A. (weakly) It is well known that, during the very early morning hours, Twitter is largely commandeered by cats… Unfortunately, the sense of humor of your typical cat is not likely to be “correct”...more in the mode of R. Crumb or Ambrose Bierce.
Q. R. Crumb! Let’s bet that no one knows what you and R. Crumb have in common.
A. We don’t need to go into that…
Q. You have already publicly stated more than once that Mad Magazine was an early influence in your life, so—bringing in R. Crumb isn’t much of a stretch.
A. Well—I suppose you are alluding to the fact that R. Crumb once received the annual award given at Ja! Bilbao International Festival of Literature and Art with Humor—which was awarded to me also, a few years later.
Q. An odd choice for Ja!—not R. Crumb, but J. C. Oates.
A. John Cleese was honored, also. It’s really a sort of dark, mordant, ironic humor in which they are interested…

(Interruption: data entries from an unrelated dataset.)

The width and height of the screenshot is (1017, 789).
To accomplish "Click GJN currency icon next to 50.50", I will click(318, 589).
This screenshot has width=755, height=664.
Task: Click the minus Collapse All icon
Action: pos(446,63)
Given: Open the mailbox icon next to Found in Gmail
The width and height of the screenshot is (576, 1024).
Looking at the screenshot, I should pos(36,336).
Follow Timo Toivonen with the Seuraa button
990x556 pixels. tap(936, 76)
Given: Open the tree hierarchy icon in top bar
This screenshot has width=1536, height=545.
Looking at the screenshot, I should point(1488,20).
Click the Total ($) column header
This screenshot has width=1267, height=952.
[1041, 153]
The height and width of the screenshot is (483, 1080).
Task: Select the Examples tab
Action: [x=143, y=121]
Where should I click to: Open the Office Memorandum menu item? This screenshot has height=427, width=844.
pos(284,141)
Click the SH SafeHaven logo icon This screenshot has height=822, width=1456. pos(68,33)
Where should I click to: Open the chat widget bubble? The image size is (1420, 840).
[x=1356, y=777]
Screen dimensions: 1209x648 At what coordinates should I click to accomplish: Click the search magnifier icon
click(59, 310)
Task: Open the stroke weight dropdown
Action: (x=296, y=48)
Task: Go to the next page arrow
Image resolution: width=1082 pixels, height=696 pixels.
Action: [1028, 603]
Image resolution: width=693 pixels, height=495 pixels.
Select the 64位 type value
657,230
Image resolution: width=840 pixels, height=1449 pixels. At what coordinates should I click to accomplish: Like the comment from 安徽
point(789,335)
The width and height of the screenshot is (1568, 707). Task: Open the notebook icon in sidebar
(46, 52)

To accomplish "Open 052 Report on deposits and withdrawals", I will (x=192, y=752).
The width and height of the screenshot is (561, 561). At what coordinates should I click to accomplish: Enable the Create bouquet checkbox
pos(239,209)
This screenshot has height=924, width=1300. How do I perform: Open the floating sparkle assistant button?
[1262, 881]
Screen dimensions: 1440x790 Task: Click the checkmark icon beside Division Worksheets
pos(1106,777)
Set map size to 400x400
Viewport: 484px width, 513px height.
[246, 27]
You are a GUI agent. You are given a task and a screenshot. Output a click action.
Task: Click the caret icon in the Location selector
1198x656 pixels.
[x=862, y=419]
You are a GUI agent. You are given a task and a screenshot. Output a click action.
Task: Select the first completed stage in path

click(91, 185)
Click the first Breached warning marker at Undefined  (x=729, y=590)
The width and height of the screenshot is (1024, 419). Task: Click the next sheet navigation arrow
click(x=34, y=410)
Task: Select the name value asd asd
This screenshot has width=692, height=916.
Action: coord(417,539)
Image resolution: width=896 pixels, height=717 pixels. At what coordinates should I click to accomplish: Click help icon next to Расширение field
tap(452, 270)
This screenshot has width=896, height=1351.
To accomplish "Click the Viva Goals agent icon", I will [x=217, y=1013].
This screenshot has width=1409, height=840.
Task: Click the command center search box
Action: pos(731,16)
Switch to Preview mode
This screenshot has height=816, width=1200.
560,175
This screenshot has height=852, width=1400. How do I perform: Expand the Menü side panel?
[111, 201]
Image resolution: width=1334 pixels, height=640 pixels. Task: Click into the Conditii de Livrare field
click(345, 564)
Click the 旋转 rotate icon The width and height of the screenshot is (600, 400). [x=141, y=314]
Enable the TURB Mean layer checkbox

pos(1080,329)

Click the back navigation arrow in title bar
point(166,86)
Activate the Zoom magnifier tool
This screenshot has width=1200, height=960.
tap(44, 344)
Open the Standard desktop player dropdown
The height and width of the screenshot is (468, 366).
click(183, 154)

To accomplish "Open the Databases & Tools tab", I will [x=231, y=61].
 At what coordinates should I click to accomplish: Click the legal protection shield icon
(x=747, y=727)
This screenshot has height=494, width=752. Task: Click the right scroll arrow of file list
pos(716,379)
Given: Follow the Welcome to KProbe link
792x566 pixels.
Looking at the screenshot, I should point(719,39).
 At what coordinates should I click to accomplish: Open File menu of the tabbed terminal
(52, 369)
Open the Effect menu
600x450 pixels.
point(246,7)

Q. Well! Fascinating as this has been, Miss Oates, we need to wrap up, so let’s end with a disarming anecdote that involves, in some clever way, mentioning the intriguing title of your next novel, to be published by your new publisher, Knopf, in August.
A. The writer has the last word in the interview? Really?
Q. Of course!
Good fun! And it’s made me want to hunt down a copy of The Barrens…
So apt a title, what a tough interviewer you are, cruel at times even; and yet such a cooperative and willing interviewee. how kind you are as well. haha, one more paradox within JCO revealed. also ... loved your being revealing (yet still coy) about writing in a semi-trance. i find an interesting parallel in film editing. to my surprise often late at night, or when slightly under the weather thru fatigue or health, i nonetheless find myself doing some of my best work... a semi-trance state = less ego & more creative? Perhaps with the ego out of the way, easier for the work itself to rise to the top and the work itself tells me what to do.